■ Your objective ■
Write out exactly the lines from the start of the entries through the one that contains "You are a computer-use agent. The image size is (1341, 896).", including both.
═══ Supplied entries ═══
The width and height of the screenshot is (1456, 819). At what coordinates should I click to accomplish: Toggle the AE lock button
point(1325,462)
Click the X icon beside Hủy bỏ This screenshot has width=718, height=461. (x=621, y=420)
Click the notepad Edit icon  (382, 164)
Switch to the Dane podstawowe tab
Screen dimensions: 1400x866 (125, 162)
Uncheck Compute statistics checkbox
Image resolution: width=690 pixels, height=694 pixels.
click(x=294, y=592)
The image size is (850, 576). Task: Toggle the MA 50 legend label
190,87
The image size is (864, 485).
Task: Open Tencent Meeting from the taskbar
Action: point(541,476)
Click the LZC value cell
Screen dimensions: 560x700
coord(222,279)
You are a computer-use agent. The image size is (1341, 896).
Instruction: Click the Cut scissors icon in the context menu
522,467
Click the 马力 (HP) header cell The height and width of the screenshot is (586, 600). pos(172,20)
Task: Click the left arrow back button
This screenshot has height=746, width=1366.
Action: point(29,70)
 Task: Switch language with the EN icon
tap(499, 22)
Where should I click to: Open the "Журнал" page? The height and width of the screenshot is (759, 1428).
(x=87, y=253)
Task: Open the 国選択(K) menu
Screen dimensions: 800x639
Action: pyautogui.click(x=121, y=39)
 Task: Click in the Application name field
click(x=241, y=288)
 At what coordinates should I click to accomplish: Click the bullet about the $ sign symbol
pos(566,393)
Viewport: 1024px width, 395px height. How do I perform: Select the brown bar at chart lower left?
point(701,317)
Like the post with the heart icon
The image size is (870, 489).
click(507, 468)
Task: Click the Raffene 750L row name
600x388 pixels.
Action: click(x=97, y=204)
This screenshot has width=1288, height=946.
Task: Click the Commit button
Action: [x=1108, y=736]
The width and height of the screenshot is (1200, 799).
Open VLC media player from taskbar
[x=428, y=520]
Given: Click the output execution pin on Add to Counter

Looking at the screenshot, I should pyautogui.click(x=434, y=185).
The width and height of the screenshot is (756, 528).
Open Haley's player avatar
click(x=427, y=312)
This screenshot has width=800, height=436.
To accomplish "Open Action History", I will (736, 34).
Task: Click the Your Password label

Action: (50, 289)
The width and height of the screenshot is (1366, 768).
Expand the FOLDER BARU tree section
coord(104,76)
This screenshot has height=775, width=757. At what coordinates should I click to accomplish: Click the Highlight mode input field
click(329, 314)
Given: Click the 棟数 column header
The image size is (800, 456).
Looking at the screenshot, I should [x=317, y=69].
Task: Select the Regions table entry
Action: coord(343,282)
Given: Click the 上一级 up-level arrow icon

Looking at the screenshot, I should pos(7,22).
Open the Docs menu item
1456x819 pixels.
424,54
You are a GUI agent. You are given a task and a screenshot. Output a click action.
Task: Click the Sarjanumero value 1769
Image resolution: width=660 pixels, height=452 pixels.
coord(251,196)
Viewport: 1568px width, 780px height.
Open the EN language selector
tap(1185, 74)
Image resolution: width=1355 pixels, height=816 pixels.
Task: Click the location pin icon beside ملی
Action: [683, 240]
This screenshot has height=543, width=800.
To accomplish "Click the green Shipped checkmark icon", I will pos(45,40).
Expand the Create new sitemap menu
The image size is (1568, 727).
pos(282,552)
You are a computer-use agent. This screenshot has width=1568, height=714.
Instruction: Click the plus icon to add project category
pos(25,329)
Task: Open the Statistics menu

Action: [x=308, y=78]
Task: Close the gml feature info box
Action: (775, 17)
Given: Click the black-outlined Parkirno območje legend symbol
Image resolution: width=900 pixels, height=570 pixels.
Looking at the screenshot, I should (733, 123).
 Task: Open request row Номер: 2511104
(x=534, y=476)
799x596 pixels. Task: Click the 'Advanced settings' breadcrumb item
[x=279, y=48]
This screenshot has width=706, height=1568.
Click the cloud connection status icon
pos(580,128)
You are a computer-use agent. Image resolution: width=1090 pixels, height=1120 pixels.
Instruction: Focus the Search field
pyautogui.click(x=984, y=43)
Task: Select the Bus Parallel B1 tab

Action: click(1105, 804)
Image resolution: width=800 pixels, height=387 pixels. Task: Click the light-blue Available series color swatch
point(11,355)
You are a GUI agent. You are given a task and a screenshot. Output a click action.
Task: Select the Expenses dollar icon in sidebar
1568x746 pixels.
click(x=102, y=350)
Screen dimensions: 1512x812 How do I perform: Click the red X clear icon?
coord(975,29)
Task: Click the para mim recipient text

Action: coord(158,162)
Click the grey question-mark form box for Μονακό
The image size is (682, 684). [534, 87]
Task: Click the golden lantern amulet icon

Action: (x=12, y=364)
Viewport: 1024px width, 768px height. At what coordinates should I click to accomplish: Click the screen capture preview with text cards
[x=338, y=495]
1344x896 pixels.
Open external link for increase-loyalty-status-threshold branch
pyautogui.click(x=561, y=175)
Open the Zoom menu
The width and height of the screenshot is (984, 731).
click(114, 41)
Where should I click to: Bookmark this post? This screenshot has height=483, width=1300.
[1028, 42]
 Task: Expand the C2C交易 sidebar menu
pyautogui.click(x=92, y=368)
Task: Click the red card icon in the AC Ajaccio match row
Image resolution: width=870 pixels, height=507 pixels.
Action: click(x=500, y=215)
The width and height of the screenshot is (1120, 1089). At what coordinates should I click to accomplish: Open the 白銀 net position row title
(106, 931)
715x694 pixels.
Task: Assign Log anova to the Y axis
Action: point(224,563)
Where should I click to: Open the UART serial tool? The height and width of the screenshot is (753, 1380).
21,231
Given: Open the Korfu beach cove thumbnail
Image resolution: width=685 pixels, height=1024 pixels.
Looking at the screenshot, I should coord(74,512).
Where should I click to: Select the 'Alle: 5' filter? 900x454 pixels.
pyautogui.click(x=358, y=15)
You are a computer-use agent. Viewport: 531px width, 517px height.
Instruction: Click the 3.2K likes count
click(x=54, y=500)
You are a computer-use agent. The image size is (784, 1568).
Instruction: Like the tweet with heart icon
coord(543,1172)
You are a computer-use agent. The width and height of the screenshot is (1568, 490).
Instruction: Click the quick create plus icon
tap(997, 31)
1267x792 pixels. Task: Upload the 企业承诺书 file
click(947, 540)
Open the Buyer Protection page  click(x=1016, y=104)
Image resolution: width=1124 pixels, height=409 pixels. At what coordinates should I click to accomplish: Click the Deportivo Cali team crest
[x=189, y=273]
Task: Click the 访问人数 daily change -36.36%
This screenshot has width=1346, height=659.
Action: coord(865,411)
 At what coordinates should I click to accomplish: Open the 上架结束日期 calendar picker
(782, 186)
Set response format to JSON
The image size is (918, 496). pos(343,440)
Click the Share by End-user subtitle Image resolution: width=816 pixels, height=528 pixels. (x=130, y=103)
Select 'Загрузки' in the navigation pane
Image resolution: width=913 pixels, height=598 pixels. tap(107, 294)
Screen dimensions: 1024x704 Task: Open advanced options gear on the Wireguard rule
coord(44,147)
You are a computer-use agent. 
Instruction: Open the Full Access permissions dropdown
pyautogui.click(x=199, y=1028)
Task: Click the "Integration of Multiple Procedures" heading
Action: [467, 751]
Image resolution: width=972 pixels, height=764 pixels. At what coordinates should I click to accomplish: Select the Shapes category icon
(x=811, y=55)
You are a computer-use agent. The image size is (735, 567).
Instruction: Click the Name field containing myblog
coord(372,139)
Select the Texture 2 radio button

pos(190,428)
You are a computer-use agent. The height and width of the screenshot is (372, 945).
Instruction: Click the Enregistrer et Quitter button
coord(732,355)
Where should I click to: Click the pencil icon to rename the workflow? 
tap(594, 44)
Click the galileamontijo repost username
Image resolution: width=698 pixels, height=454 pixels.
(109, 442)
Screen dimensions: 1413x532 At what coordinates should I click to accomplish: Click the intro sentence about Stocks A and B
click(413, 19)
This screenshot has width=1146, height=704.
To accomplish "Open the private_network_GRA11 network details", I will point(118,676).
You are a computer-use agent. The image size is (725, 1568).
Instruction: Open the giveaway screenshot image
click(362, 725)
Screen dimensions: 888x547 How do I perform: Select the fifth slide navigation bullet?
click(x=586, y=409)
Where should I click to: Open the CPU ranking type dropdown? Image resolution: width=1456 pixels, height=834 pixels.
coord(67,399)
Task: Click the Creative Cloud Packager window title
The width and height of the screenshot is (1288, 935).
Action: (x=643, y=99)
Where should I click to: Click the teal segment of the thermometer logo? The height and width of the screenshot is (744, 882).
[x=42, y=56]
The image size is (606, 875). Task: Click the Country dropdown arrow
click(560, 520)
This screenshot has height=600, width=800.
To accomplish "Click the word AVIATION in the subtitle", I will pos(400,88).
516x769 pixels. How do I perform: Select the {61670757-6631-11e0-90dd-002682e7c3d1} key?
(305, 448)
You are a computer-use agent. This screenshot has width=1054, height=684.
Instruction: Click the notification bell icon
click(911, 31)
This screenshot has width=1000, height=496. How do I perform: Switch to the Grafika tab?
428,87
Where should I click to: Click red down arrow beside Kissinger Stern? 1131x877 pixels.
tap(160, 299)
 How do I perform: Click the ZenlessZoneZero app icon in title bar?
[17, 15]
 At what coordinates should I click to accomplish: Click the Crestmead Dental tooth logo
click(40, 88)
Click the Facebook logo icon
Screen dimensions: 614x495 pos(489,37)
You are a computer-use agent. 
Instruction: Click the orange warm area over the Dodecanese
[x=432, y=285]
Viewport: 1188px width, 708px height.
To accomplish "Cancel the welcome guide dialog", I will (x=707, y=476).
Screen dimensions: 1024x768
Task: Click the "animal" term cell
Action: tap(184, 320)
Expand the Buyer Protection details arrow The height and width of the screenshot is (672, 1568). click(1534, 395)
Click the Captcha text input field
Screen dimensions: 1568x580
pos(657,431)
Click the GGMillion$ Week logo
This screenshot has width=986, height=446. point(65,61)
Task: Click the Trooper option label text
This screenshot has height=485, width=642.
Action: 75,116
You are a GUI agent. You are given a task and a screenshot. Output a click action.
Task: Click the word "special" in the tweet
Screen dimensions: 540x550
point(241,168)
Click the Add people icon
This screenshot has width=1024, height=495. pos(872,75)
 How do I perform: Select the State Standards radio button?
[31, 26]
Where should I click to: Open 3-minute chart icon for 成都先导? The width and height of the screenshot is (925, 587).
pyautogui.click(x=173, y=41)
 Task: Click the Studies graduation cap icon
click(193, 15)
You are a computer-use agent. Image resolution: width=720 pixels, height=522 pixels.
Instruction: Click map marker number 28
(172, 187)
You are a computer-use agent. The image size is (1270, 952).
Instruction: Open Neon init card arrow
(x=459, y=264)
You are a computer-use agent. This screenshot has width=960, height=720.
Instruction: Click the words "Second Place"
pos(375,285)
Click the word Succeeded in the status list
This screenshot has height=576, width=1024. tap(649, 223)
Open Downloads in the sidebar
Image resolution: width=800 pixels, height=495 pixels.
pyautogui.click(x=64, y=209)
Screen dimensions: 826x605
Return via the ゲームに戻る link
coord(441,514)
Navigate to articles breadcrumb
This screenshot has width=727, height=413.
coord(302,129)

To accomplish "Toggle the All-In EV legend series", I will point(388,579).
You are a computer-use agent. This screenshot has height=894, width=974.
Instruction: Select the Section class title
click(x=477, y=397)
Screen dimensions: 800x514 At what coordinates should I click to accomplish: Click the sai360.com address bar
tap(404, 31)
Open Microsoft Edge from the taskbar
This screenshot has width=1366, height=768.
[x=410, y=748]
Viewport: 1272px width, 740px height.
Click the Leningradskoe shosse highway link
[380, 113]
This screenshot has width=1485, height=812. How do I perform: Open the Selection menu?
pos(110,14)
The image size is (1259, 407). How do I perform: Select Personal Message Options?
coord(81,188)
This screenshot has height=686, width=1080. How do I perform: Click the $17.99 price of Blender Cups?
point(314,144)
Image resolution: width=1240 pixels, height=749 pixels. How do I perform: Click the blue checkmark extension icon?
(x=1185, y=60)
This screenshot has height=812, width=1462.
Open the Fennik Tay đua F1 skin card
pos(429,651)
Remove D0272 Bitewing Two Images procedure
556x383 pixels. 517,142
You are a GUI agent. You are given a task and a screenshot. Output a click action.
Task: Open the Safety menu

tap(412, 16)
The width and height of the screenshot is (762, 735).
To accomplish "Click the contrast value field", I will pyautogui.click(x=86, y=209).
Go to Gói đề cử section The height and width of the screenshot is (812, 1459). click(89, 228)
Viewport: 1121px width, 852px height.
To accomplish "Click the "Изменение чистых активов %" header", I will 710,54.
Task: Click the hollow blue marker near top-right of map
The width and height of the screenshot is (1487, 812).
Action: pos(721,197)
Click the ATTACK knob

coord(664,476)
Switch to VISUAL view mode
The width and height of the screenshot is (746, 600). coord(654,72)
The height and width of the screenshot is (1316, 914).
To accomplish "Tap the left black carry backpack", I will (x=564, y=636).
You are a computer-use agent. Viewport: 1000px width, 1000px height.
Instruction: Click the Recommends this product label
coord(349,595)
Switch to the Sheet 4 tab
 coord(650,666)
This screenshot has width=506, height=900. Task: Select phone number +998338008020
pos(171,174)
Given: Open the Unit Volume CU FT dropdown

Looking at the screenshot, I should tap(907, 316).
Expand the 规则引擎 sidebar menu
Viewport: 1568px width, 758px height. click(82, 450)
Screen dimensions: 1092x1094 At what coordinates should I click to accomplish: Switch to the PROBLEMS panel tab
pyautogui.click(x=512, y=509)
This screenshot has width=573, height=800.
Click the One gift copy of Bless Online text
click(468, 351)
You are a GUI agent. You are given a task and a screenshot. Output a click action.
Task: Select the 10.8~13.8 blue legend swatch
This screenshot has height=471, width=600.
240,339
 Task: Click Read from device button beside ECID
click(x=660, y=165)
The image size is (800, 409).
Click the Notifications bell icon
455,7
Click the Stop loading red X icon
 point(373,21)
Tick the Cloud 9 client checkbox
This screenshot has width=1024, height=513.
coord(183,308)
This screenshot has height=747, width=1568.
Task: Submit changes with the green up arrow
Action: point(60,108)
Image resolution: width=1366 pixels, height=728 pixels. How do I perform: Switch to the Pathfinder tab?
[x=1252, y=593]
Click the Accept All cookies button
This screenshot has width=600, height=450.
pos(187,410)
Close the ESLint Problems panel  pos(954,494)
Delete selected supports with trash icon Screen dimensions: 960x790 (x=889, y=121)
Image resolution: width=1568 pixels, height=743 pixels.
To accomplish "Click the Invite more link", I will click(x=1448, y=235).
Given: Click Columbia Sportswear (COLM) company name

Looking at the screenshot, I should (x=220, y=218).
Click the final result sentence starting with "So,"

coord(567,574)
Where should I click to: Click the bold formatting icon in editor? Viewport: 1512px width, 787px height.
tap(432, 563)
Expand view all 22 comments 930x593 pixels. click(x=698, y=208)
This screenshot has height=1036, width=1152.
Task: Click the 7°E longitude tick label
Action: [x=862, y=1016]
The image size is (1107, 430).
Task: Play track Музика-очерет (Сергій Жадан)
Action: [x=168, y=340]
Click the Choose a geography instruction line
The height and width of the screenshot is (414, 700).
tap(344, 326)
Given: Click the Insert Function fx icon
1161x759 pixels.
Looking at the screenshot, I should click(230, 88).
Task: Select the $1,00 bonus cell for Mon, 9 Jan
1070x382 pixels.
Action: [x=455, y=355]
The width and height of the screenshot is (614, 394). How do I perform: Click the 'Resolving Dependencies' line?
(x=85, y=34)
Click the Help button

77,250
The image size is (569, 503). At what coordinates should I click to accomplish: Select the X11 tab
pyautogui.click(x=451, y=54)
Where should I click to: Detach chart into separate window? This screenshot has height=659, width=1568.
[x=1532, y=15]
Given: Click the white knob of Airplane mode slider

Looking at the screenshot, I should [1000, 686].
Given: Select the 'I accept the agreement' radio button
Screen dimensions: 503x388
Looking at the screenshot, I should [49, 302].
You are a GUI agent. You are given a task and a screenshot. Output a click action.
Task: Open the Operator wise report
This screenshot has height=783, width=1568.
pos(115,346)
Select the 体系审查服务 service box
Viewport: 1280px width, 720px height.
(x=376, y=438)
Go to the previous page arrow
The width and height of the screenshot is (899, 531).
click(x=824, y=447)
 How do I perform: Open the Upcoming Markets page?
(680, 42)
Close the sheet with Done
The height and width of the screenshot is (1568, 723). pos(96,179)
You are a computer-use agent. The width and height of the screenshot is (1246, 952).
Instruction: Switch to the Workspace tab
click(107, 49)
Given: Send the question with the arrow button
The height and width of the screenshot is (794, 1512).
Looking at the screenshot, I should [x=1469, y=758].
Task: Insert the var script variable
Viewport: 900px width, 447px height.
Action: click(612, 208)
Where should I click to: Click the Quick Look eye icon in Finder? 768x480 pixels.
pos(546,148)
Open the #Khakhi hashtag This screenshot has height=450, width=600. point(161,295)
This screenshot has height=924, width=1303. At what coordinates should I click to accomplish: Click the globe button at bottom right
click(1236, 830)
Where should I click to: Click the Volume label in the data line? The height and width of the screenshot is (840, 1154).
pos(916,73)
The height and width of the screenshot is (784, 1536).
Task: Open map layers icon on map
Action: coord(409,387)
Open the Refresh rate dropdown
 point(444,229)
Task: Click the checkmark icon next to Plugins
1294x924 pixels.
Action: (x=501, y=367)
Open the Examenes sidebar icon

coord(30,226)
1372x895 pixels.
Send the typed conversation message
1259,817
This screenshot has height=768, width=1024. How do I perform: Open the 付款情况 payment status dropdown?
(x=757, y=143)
═══
■ Response box ■
The width and height of the screenshot is (1456, 819). At what coordinates should I click to accomplish: Toggle the AE lock button
point(1325,462)
Click the X icon beside Hủy bỏ This screenshot has width=718, height=461. (x=621, y=420)
Click the notepad Edit icon  (382, 164)
Switch to the Dane podstawowe tab
Screen dimensions: 1400x866 (125, 162)
Uncheck Compute statistics checkbox
Image resolution: width=690 pixels, height=694 pixels.
click(x=294, y=592)
The image size is (850, 576). Task: Toggle the MA 50 legend label
190,87
The image size is (864, 485).
Task: Open Tencent Meeting from the taskbar
Action: point(541,476)
Click the LZC value cell
Screen dimensions: 560x700
coord(222,279)
You are a computer-use agent. The image size is (1341, 896).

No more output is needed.